Santiago Sánchez-Checa
Santiago Sánchez-Checa

La derecha en el Perú es casi inexistente. Se constituye a duras penas por un grupo minúsculo de personas que por razones políticas se han visto enfrentadas. Como en toda ideología, la derecha goza de ramales que se bifurcan hacía otras ideas accesorias. Aquello, a fin de cuentas, es positivo, pues nutre el proceso de cohesión y debate interno.

A estas alturas, no es sorpresa que el grosso de nuestros congresistas estén ahí de "relleno". Muy pocos tienen demarcado un sendero liberal que les confiera herramientas de diagnóstico y análisis objetivo para descifrar el impacto de los proyectos de ley que pasan por sus carpetas. Pertenecen a partidos dizque de derecha, pero que a la hora de votar, nada se ciernen a esos principios y en cambio, solo acatan órdenes provenientes de superiores vacuos.

Algunos son díscolos y cuando se atreven a saltar, son destrozados en las garras de sus correligionarios o por los despiadados teclados de internautas cobijados detrás de la celosía del anonimato. Los pocos que salen victoriosos son defenestrados y obligados a valerse por sí mismos.

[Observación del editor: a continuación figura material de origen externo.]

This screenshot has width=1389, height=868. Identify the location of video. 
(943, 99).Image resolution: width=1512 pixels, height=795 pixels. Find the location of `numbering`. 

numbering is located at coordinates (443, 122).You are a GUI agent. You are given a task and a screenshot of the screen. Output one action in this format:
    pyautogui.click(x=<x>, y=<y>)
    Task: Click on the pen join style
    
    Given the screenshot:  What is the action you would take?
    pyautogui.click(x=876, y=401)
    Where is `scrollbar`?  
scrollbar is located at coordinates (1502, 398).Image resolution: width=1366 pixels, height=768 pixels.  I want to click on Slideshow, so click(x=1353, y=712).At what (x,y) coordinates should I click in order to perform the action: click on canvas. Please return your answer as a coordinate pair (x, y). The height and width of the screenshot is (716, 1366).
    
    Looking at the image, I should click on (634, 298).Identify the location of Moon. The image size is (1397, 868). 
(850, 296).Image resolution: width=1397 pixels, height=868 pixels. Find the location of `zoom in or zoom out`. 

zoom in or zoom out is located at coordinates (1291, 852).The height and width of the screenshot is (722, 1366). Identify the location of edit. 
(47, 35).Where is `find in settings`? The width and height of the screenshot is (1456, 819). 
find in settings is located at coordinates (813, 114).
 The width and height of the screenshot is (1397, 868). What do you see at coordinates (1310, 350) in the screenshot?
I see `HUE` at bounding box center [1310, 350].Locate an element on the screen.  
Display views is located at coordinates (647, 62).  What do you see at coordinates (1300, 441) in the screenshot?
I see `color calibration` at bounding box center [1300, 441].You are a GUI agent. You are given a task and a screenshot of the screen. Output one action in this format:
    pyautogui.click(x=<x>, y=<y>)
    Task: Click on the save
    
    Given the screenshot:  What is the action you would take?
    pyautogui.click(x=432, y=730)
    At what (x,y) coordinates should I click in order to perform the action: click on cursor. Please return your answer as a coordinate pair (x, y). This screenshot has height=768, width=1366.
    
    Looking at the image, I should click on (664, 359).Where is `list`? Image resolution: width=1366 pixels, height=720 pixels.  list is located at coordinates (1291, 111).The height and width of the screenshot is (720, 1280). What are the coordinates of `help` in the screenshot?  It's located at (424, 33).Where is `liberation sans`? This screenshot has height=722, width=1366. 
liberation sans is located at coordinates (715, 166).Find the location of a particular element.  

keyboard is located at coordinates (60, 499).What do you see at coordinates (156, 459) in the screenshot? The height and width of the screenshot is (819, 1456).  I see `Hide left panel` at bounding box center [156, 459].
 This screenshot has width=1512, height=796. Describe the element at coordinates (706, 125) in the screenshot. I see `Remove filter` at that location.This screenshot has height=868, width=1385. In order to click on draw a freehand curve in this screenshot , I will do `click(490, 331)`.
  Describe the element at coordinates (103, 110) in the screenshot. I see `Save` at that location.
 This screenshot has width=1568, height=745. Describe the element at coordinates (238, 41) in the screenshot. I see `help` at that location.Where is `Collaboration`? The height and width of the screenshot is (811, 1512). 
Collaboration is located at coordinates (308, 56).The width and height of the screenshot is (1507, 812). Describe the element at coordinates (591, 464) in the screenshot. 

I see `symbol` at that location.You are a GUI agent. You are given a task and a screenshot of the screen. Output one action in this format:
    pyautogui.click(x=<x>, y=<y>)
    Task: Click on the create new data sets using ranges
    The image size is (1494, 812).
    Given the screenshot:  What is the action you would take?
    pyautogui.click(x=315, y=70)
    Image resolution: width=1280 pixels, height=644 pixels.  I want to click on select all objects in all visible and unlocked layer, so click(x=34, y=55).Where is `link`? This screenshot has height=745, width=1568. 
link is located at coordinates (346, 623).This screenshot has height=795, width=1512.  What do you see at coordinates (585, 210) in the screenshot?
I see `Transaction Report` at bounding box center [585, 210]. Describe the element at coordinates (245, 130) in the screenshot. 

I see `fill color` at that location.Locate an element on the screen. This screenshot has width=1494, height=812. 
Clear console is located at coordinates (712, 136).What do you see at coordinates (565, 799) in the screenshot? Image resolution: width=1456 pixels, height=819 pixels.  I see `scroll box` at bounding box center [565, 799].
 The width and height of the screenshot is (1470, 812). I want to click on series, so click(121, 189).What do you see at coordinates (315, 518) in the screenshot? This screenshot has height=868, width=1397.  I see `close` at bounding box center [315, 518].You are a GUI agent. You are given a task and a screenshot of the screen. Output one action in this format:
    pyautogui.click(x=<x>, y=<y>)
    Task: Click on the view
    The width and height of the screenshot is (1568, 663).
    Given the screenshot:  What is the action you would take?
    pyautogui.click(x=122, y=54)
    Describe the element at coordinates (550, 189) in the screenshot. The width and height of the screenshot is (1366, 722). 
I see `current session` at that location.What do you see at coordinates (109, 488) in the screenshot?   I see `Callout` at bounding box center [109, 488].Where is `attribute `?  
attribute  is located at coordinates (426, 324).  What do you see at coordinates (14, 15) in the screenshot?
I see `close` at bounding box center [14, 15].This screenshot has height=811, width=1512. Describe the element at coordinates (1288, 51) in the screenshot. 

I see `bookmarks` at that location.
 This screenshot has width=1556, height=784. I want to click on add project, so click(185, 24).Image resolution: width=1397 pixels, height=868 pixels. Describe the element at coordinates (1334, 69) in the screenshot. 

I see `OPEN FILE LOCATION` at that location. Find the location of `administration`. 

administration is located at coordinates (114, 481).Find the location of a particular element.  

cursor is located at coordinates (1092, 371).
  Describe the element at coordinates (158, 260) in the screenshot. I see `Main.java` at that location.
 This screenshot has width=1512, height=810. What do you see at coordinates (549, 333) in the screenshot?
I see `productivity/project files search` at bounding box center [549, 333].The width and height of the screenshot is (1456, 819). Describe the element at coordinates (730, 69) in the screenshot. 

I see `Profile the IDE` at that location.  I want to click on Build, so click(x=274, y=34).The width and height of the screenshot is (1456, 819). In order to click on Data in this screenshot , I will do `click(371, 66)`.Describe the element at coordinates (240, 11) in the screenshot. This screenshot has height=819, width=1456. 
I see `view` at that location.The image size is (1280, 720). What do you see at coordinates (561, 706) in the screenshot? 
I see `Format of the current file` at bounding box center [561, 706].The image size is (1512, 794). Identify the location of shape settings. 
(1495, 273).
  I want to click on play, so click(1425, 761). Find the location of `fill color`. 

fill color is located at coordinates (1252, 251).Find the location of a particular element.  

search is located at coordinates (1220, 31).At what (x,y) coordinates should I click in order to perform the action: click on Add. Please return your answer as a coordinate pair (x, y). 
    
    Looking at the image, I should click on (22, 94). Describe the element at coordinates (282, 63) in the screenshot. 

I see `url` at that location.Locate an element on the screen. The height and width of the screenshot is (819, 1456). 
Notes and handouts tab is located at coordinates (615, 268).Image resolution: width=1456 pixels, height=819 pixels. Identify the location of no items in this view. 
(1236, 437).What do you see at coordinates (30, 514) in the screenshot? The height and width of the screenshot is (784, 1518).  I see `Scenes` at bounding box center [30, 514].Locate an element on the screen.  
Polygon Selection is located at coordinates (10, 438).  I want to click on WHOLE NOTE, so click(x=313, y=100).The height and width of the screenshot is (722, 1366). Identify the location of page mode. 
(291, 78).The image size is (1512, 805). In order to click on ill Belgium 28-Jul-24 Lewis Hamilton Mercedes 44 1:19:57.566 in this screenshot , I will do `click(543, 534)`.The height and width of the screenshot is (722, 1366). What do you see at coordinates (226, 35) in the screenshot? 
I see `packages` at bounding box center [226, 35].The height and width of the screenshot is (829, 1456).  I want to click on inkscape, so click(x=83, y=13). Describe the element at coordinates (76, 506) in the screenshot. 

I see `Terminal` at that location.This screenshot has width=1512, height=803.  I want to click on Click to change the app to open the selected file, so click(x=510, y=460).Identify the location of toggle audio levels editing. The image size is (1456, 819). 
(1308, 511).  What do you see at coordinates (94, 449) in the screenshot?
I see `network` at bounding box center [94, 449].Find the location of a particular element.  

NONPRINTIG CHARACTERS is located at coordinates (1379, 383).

Los atropellos del Congreso han sido constantes: Agrobanco, REJA para desempleados, Impuesto Selectivo al Consumo. Pocos fueron los que se levantaron a cuestionarlos.

Tanto PpK como FP, que comparten, según su planes de gobierno, una visión liberal, han fallado en defender desde sus curules, los atentados de la izquierda.

Si algunas cosas hay que reconocerle a la izquierda -que pocas son- son esas habilidades casi escurridizas y soterradas de mimetizarse en los nuevos tiempos, a la vez que mantienen debajo de esa fachada progre las viejas caretas de antaño. Una suerte de remake, sumado a una hipnótica campaña que, sépase cómo, les absuelve de sus pecados y los convierte en los buenos de la película de cara a las nuevas generaciones.

Se palpita en el ambiente un piloto automático. Los logros que hemos alcanzado en los últimos años no han sido sencillos ni mucho menos elementales. Sin embargo, pareciera que los nuevos políticos -no todos- tienden a creer que los cimientos liberales son innatos en nuestra sociedad, cuando en realidad es todo lo contrario.

Necesitamos de políticos convencidos de un camino, sinceros con sus principios y adictos al ejercicio del debate nutrido. Enhorabuena a la Bancada Liberal, que podría ser uno de los pocos focos que alumbre con ideas.